Is it me, or is our consultancy terrible?
Who's to blame when transformation fails?
First published onAug 30, 2019
70% of transformations fail, according to McKinsey.
This statistic would suggest leaders need the support of consultancies now more than ever. Consultancies offer an experienced external perspective, strategic support and heavyweight implementation expertise. In theory, they should significantly reduce the risk of failure.
There are signs this is true. According to Consultancy Europe, just over half (55%) of all consultants exceed or substantially exceed expectations — with transformation being the top reason to call in a consultancy. Perhaps the failure rate reported by McKinsey would be far higher without them.
But what about the large proportion (45%) of consulting relationships whose performance sit somewhere between just about meeting expectations and failing altogether? In such circumstances, is it right to hold the client or the consultant to account? Let’s look at it from the client perspective and then the consultant’s.
If you’re a client asking “Is it me?”
You might want to rethink your approach to managing your consulting relationships if:
You passively rather than actively manage consulting projects. You lose control of the agenda and, through fear, end up as a bystander in your own transformation. You allow your consultancy to be paralysed by operational, political or structural constraints. You don’t want or expect to get your hands dirty in the process of making change happen.
You encourage the consultancy to spend more time on presentation than conversation. You direct energies to be focused more on narrative content than problem-solving. You allow every meeting to orbit around PowerPoint. Your discussions have the atmosphere of a town council planning session rather than an engaging flow of ideas amongst equals.
Your feedback is didactic rather than discursive.
You don’t pay, or play, fairly. You expect to receive outstanding work without understanding that the work required to create it has to be commercially viable for your consultancy. You let procurement run amok and don’t account for the fact that it often has limited domain knowledge. You are blithely unconcerned by scope creep or scope seep.
You haven’t spent any meaningful time examining your and your colleagues’ behaviour as clients from the perspective of those working with you. You are an advocate for change — except when it comes to you and your role. You’ve never got uncomfortable enough to ask the question: “Are we proving good to work with?” You believe that your status as the bill payer removes the need to ask this.
If you’re a consultant asking “Is it me?”

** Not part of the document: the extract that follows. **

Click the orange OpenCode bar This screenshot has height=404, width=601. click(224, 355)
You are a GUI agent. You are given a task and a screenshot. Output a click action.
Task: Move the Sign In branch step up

You might want to rethink your approach to client management if:
You haven’t codified the nature of the relationships you’d like to have with your clients. You’ve never mapped out the ideal arc of a client relationship from onboarding to exit. You haven’t identified what you’d like to achieve with every client who comes in through the door, and how delivering this will differentiate you from other consultancies. You haven’t understood that your projects are only a percentage of the workload that your clients have to manage every day, and set your expectations accordingly.
Your financial governance isn’t strategic. You have limited insight into client budgeting processes, and their implications for your commercial approach. You can’t or won’t address the financial implications of the changes to scope that will inevitably happen.
You don’t discuss with your clients upfront how such challenges will be managed. You leave your business exposed, in so doing compromising your ability to deliver value.
Your leadership doesn’t properly empower its people. Your frontline teams fear the consequences of having difficult conversations, even if they’re the right ones. You don’t properly align internally and so end up changing your managerial tune with clients as situations progress. You undermine those on the frontline.
You end up mirroring the dysfunction of your clients in how you manage your relationships. In a desire to make as much money as possible, you become more adept at playing politics than driving change. You start to believe that value follows money, not the other way around. You abandon your arc of relationship, and go fully native.
In reality, most relationships will fail because of a number of these issues, and others besides. Start by asking the above questions internally and in your next review with your consultancy or client partner. Ask them in a spirit of openness and honesty. You might just be surprised by what you find out.